Last week was Global Tracheostomy Tube Awareness Week. The mother of a child with complex health challenges started it. Her goals were to educate people and normalize her daughter’s trach.
While Trach Week focuses on the use of a trach as a long-term treatment, it got me thinking about my mom’s tracheostomy. She had a trach for three months while awaiting a lung transplant in the ICU. We were all nervous about my mom getting a trach, but it turned out to be a vital part of her recovery.
Considering how much buzz there is right now around the use of ventilators in relation to COVID-19, this seems like a good time to talk about our experience with trach and ventilator use in the hospital.
When she first arrived at the University of California, San Fransisco Medical Center, my mom was in bad shape. An acute exacerbation of her IPF had secured her a one-way ticket on a medevac flight to the ICU. Lying flat caused her oxygen saturation to plummet, so a ventilator was necessary to allow the doctors to run tests and scans. At first, she was intubated to stabilize her vitals enough to begin treatment and testing.
Doctors decided a trach would be the best option while she was in the ICU. Oral intubation is a short-term option to treat acute respiratory failure, but it is uncomfortable, traumatizing, and has many risks that a trach does not. A tracheostomy allows for precision treatment and monitoring without incapacitating the patient.

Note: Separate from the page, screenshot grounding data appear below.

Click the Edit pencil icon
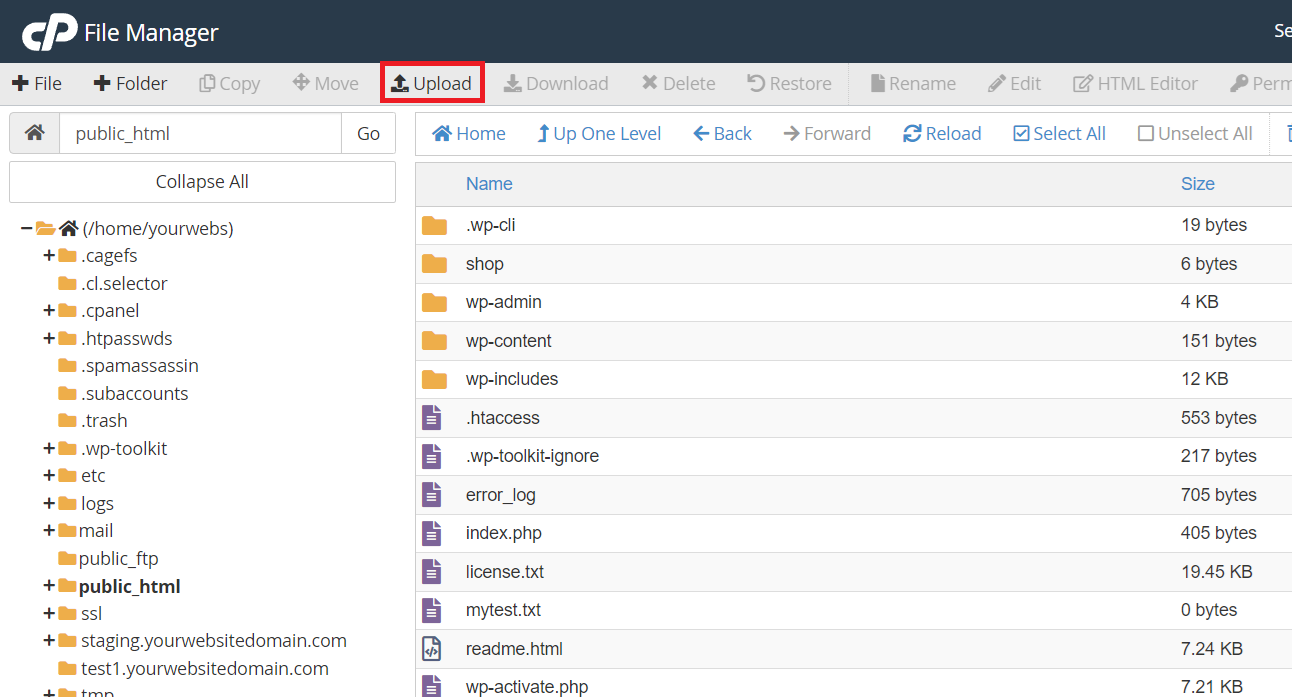pyautogui.click(x=1014, y=83)
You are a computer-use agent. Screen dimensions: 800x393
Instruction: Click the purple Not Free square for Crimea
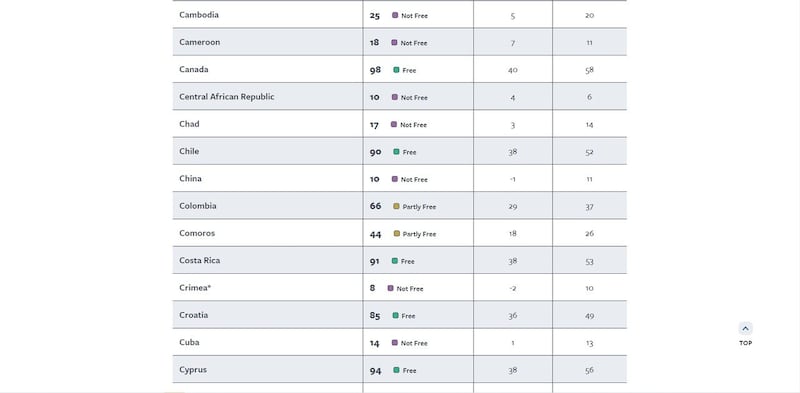pos(390,288)

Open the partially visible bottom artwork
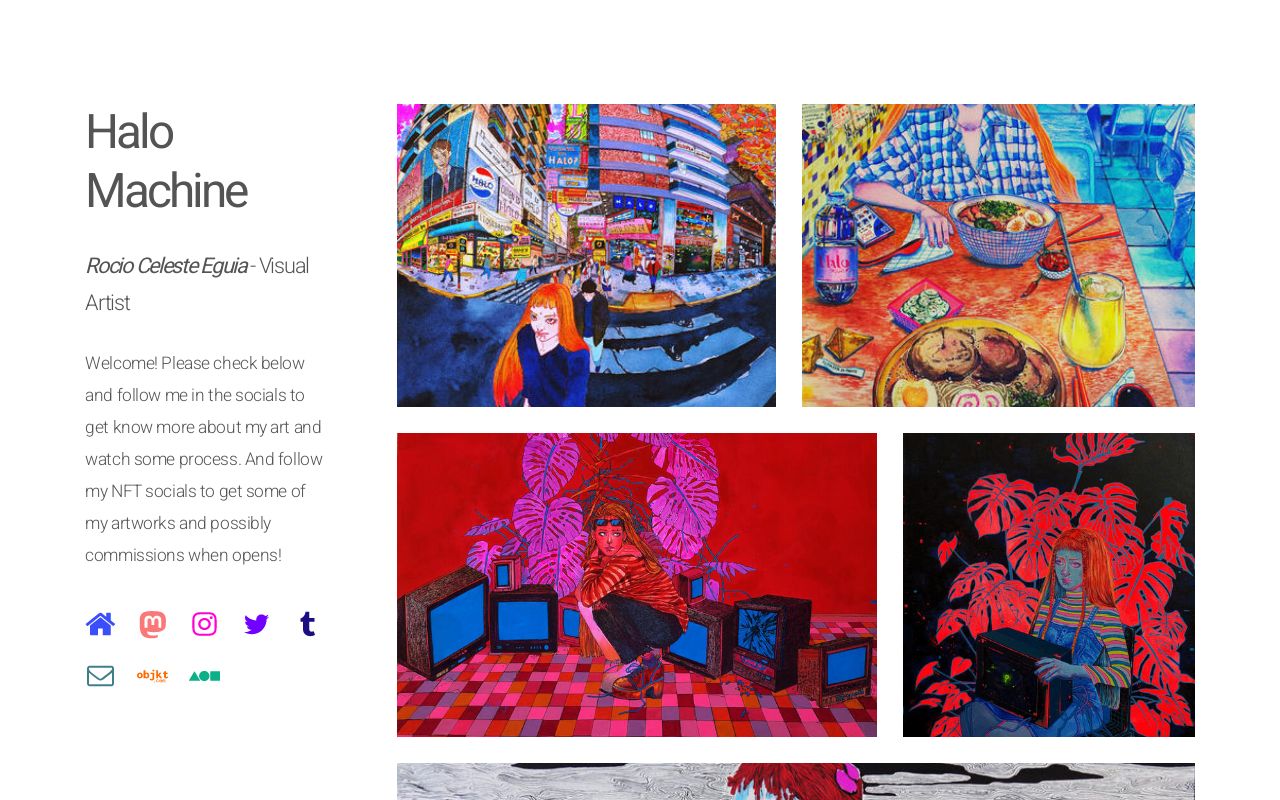pyautogui.click(x=796, y=781)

My mom’s need for a trach was one of the things that made me understand the severity of her condition. The trach would be a link from her failing lungs to the support of a ventilator. Unlike the supplemental oxygen that she had been using, you can’t exactly throw a ventilator in a backpack and cruise around town. It made it evident that my mom would be in the ICU for the long haul.
My mom called me before she went into the tracheostomy procedure. She was scared. If I had known then what I know now, I would have reassured her. I would have told her how much safer she would be with a direct, sealed passage from the ventilator to her lungs. I would have told her that her lung secretions could be removed with suction — which is horrible, don’t get me wrong — instead of painful, unproductive, and relentless coughing. I would have told her that the trach was a good thing.
Hanging up the phone after that call was one of the few moments in my mom’s IPF journey that I let the full weight of my fear engulf me. I sat in my car outside of my physical therapy office and had a good, long cry. A thought that I would rather not have had broke through the barrier of my mental self-defense. “What if those are the last words my mom says to me?” I remember exactly what they were.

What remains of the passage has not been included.